Bei der Aufklärung dieser Struktur konnten Kollegen aus Martinsried weiterhelfen: Dort hat die Arbeitsgruppe von Jürgen Plitzko vom Max-Planck-Institut für Biochemie eine elektronenmikroskopische Methode entwickelt, mit der sich Strukturen innerhalb einer intakten Zelle im schockgefrorenen Zustand (bei minus 196 Grad Celsius) mit einer Auflösung von wenigen Nanometern dreidimensional darstellen lässt. Mit dieser Kryo-Elektronentomografie konnte Manuela Gruska die Magnetit-Kristalle sowie die sie umgebenden Membranvesikel sichtbar machen.
Dabei machten die Forscher eine erstaunliche Entdeckung: Die Wildtyp-Zellen zeigten eine bisher unbekannte filamentöse Struktur entlang der Magnetosomen-Kette, die einem Zellskelett ähnelte, wie es die Martinsriedern Strukturbiologen bereits von anderen Zellen kannten. Hier also lag der Kern des Rätsels um die Magnetosomen-Kette: Während die Magnetosomen im Wildtyp entlang dieses Filaments wie Perlen auf einer Kette aufgefädelt scheinen, ordnen sich die leeren Magnetosomen-Vesikel in Zellen, denen das MamJ-Protein fehlt, nur ganz verstreut an. Dies erklärt auch, warum die magnetischen Kristalle in der Bakterien-Mutante zusammenklumpen, sobald sie zu einer bestimmten Größe herangewachsen sind.
Die Wissenschaftler vermuten, dass das MamJ-Protein einerseits an die Oberfläche der Magnetosomen und andererseits an das neu entdeckte Filament bindet und dadurch für eine enge Verbindung der Magnetosomen-Vesikel mit dem Zellskelett sorgt. Damit zeigt sich erneut, dass auch Bakterien solch komplexe Zellskelettstrukturen besitzen können, die lange nur Eukaryoten, also Organismen mit einem echten Zellkern, zugetraut wurden.
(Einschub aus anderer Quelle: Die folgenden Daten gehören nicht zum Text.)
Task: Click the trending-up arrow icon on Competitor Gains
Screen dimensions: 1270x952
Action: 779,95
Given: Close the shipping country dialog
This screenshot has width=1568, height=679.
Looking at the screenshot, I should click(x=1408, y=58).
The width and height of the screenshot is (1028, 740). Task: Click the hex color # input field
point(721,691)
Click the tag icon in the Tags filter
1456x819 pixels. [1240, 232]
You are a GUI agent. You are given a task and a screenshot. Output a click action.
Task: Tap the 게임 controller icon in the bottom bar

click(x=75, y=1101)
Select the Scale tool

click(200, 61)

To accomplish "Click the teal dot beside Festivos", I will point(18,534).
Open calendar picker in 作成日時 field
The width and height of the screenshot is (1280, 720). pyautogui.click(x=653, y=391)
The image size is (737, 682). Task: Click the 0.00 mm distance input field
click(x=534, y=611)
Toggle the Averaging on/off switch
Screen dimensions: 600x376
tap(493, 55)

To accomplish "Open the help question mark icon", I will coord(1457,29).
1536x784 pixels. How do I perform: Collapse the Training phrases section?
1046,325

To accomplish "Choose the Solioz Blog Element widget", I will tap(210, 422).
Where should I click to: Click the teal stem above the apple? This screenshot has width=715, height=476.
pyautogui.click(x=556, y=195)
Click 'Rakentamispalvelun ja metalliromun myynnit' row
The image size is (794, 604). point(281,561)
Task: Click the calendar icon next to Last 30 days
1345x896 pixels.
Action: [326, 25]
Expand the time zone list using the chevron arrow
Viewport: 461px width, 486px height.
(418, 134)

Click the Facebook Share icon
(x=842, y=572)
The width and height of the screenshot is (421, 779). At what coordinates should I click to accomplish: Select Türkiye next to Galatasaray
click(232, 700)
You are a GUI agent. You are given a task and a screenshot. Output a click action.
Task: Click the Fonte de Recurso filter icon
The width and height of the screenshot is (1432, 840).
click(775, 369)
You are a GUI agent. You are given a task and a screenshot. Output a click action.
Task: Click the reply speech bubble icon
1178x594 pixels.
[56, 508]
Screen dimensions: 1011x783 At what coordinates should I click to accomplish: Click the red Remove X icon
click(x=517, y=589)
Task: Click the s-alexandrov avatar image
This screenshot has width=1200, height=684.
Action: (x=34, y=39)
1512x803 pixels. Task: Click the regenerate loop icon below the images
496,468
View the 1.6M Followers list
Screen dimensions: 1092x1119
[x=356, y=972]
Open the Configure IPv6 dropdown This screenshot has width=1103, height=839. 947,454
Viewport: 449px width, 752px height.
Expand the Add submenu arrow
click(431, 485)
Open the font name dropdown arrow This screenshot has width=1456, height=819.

Die genetische Steuerung der bakteriellen Nano-Magnete könnte auch für das Verständnis der Magnetfeldorientierung höherer Organismen bedeutsam sein: So bilden einige Tiere – wie wandernde Lachse oder Tauben – in bestimmten Geweben Ketten von Magnetit-Kristallen, die denen aus Bakterien verblüffend ähneln und möglicherweise ihre Entstehung einem verwandten Mechanismus verdanken.